En even later was het dus tijd voor alweer een vlucht… Ja, ja, het idee om zo min mogelijk te vliegen hebben we een klein beetje losgelaten… Maar er was ook echt geen boot… Op naar Taiwan!! De laatste echte reisbestemming van onze reis en dan staakt de teller op 20!! Vanaf het vliegveld ging er expres een express metro de stad in. Super handig. Als je tenminste je muntje (ticket) niet verliest, hè Rogier…, waarmee je de metro weer uit kon. Dubbel betalen dus. Eenmaal buiten op straat wanen we ons in China. Overal weer grote uithangborden met Kanji, overal eettentjes, kleine winkeltjes met ondefinieerbare spullen en gruwelijk veel brommertjes! Natuurlijk is het geraas van al die brommertjes, die heel gevaarlijk overal tussendoor schieten, niet perse fijn. Maar het was zo’n grappig gezicht en zo’n tegenstelling na het rustige Japan dat we er gewoon om moesten lachen. Wat wel anders is dan in China, zijn de mega veel knalgele loterij/gok-winkeltjes. Want in tegenstelling tot de Chinezen hoeven de Taiwanezen niet speciaal naar Macau om te gokken. Ons hotelkamertje was weer niet echt groot, maar wel erg nieuw en leuk neo retro ingericht met zo’n mooie oude draaitelefoon etc. Die zijn toch eigenlijk veel leuker dan steeds groter wordende smartfoons… Het avondeten was wat karig, want na de eerste portie dumplings sloot het restaurant en waren we te laat voor een tweede portie. Maar het was wel weer erg lekker!
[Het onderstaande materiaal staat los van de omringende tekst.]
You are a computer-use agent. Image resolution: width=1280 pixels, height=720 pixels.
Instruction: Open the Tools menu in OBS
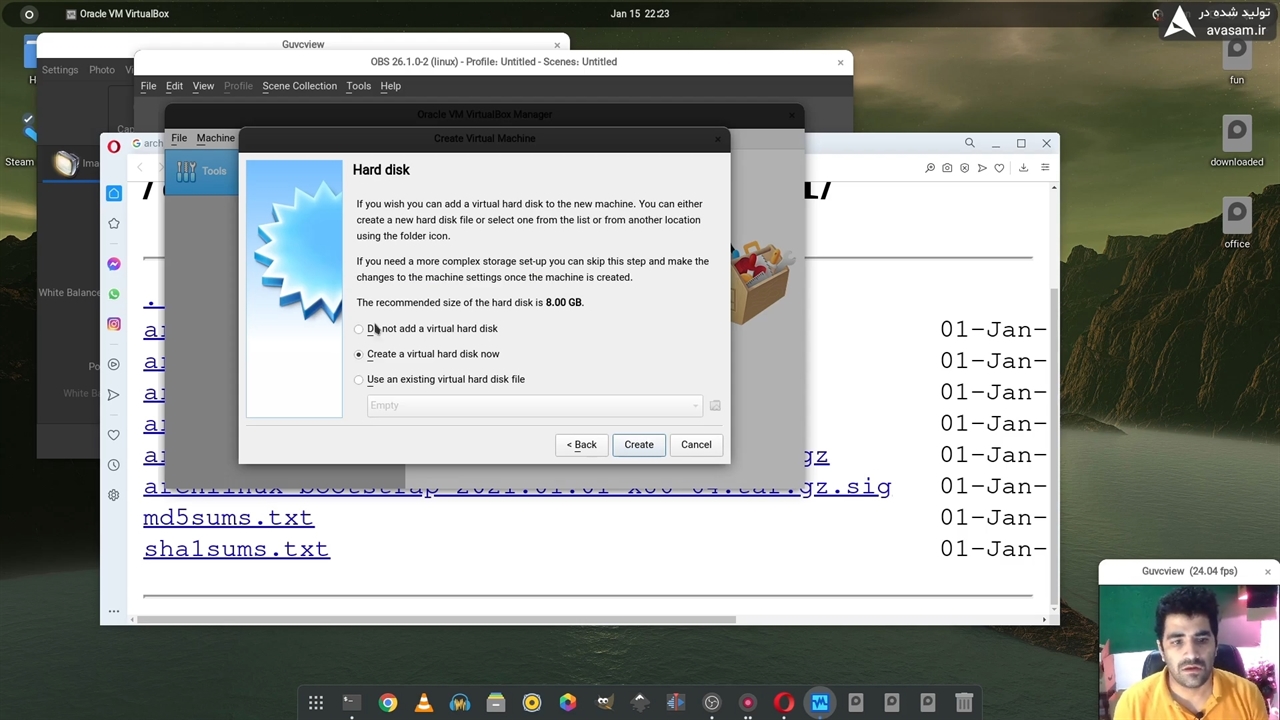[358, 86]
Taipei is een grote stad, maar inmiddels zijn we dat geloof ik ook wel gewend, en is het best prima vertoeven hier. We wandelen een stuk door de stad, bekijken de nodige tempeltjes en parkjes en eten ‘s avonds op de nachtmarkt, waar in plaats van marktkramen, allemaal kleine eettentjes staan, waar je bij sommigen in een lange rij moet aansluiten. Natuurlijk kan de inktvis ‘squid on a stick’ niet ontbreken! Vanuit Taipei maken we ook nog wat dagtripjes. Eén ervan is naar natuurpark Yangminshan. In deze periode is daar het bloemenfestival en is het in het weekend knetterdruk. Wij hadden daarom maar voor een doordeweekse dag gekozen. Op het busstation staat de bus al klaar en rennen we er naar toe en zien we vervolgens dat er een hele lange slangenrij tot om de hoek langzaam de bus in schuift… Aiiii. Dat wordt dus wachten op de volgende en volgende en volgende bus. En we waren al zo lekker op tijd. NOT! Maar blijkbaar reden de bussen af en aan en waren we nog redelijk snel in het park. We kozen voor wat de LP de mooiste wandelroute noemde, maar daar begrepen we weinig van. Na wat hete lucht geisers liep het wandelpad door een soort hoog bamboegras en zag je verder eigenlijk niets. We hadden ook veel bloemen verwacht, maar ook die waren nergens te bekennen. Ach ja, we hadden ons weer een paar uur vermaakt, zullen we maar zeggen.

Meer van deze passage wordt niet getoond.